Molti anni dopo, mio marito mi raccontava di quando, nella sua Verona natale, era capitato in mezzo a una retata fascisto-tedesca ed era riuscito a gettare i volantini che stava distribuendo in un gabinetto della ultra-famosa Arena. Cavandosela miracolosamente.
Purtroppo, Riccardo, non so se anche lui per via dei volantini o per qualche altra ragione, era stato scoperto in flagrante- se così si può dire- di anti-nazismo, antifascismo.
Sapevamo, con spavento e tristezza, che non l’avremmo rivisto più….”. Questo il tragico episodio rievocato.
Lei impara, nolente, tra l’amore per il risotto alla milanese o comunque in qualsiasi altra forma e il rifiuto delle odiose castagne “peste” con il latte,il significato di vita e morte, di utopia e libertà, il senso della storia, l’importanza del ricordo e della rielaborazione del vissuto.
Così come la sua passione per la scrittura.

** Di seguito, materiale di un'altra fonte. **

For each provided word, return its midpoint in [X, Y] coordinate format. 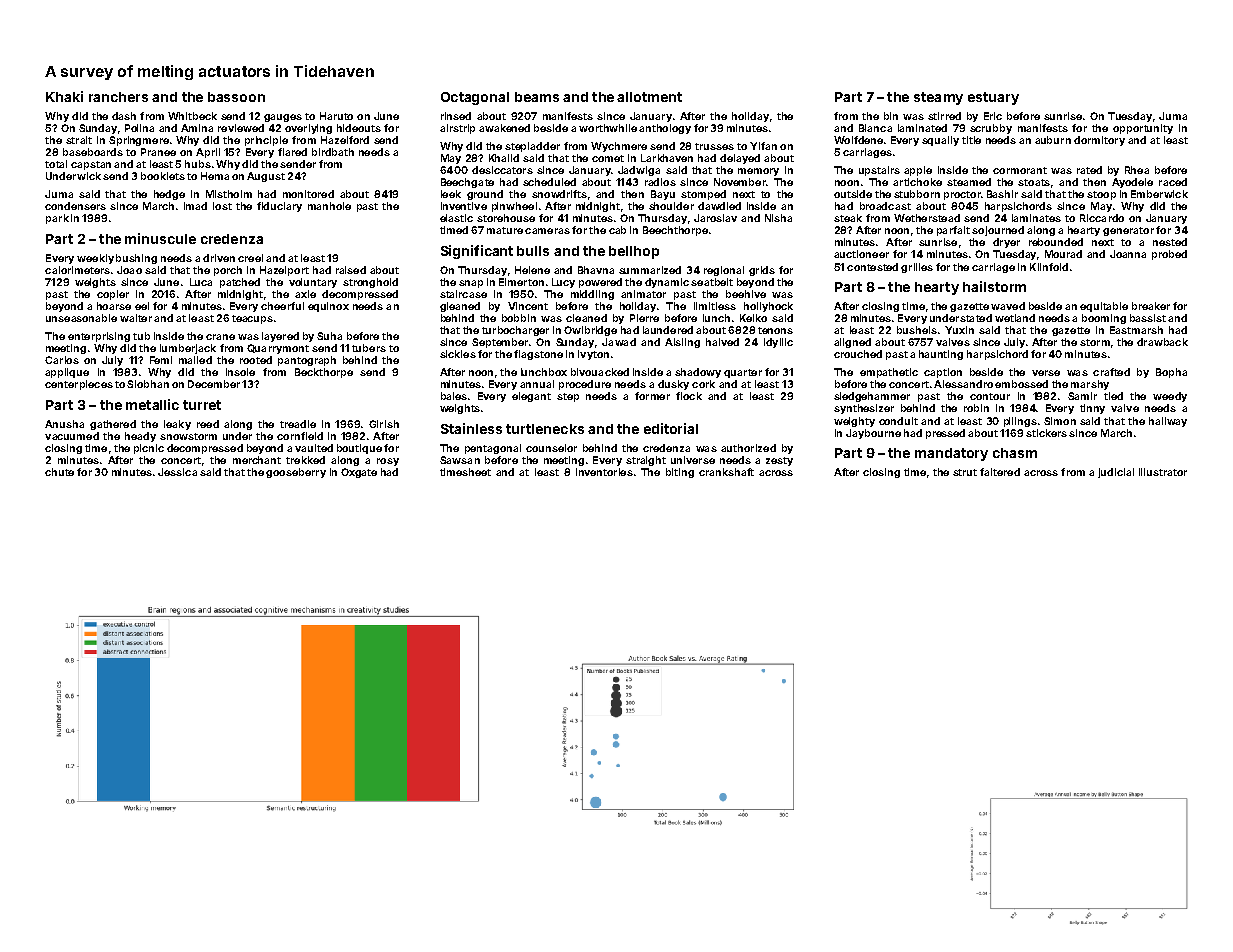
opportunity [1143, 129]
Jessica [177, 472]
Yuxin [959, 330]
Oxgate [359, 473]
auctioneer [861, 254]
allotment [649, 97]
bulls [533, 251]
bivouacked [600, 372]
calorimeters [77, 270]
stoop [1101, 195]
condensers [75, 206]
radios [660, 182]
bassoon [236, 97]
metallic [152, 404]
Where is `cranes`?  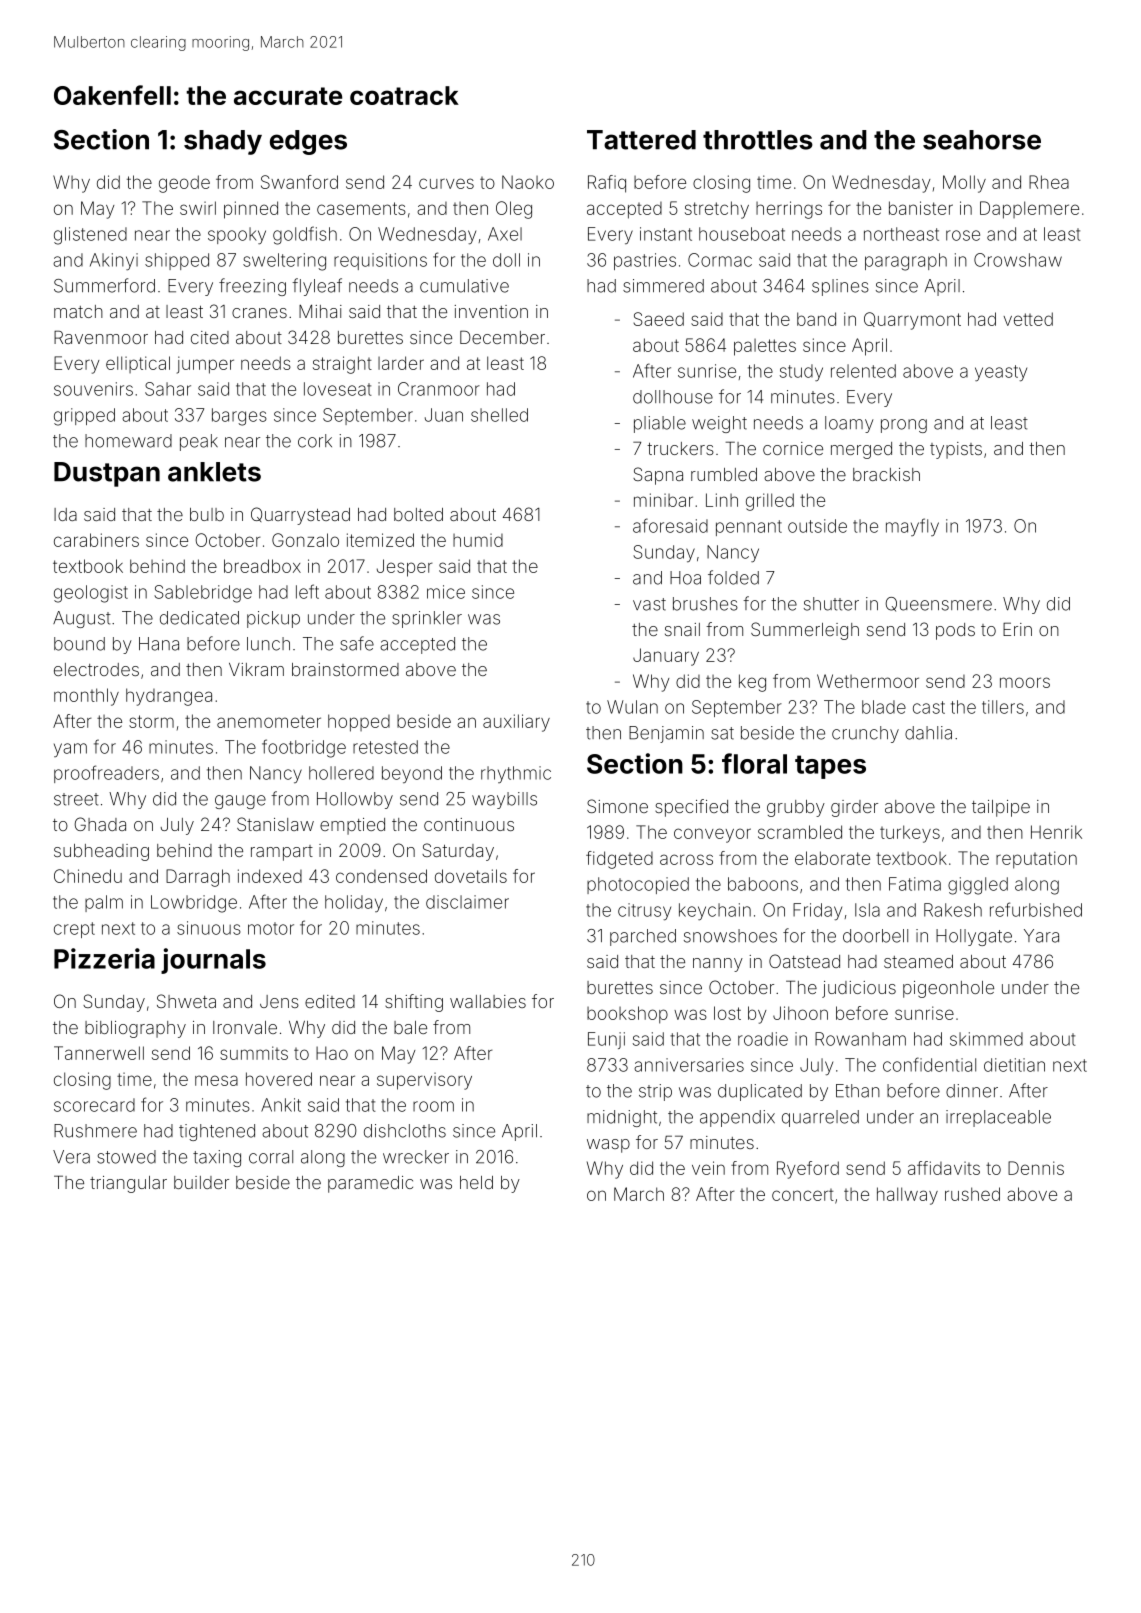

A buon diritto l’Autrice può concludere: “… io, microcosmo di grandi macrocosmi letterari, all’inizio mi sono trovata in difficoltà perfino per i romanzi dedicati ai giovani, che hanno suscitato sospetto e addirittura scandalo: c’era in Italia allora, come in altro modo adesso, uno sconfortante conformismo …cui era saggio uniformarsi. Così non ho mancato di scandalizzare…, ma penso che non si debba lasciare tranquillo il lettore, anzi si debba scuoterlo…, direi addirittura che <deve> indignarsi.”